Apesar da abertura comercial, especialistas apontam que o principal obstáculo não está na produção, mas na capacidade de organização e adequação às exigências do mercado europeu.

A necessidade de consolidar sistemas de rastreabilidade, comprovação de origem e conformidade ambiental exige investimentos e coordenação entre produtores, cooperativas e exportadores.

Cenário político e limites do acordo

Outro ponto relevante é que o acordo mais amplo entre Mercosul e União Europeia ainda não foi totalmente ratificado, especialmente no que se refere às cláusulas ambientais. No entanto, a entrada em vigor do pilar comercial reduz a capacidade de países críticos ao acordo de interferirem no curto prazo.

Na prática, isso significa que a redução de tarifas já passa a valer, mesmo sem consenso total dentro do bloco europeu.

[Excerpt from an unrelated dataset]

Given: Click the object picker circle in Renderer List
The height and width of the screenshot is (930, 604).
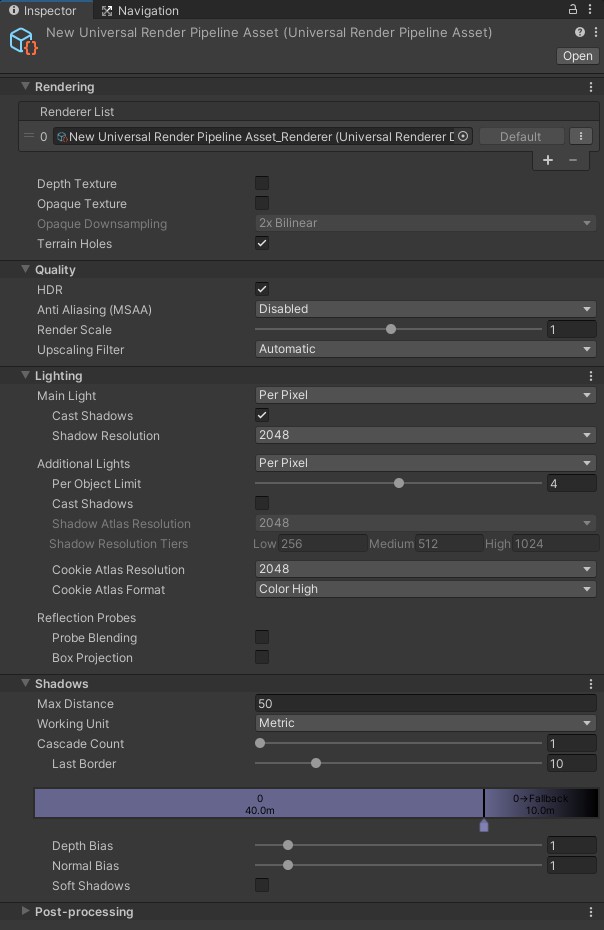Looking at the screenshot, I should coord(463,136).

Perspectivas para o agro brasileiro

A implementação do acordo inaugura uma nova fase para o comércio entre Brasil e União Europeia, com potencial de ampliar exportações e diversificar mercados. No entanto, o sucesso dessa abertura dependerá diretamente da capacidade do agronegócio brasileiro de atender às exigências regulatórias e fortalecer sua competitividade internacional.

A janela está aberta, mas o avanço efetivo dependerá da adaptação do setor às novas regras do comércio global.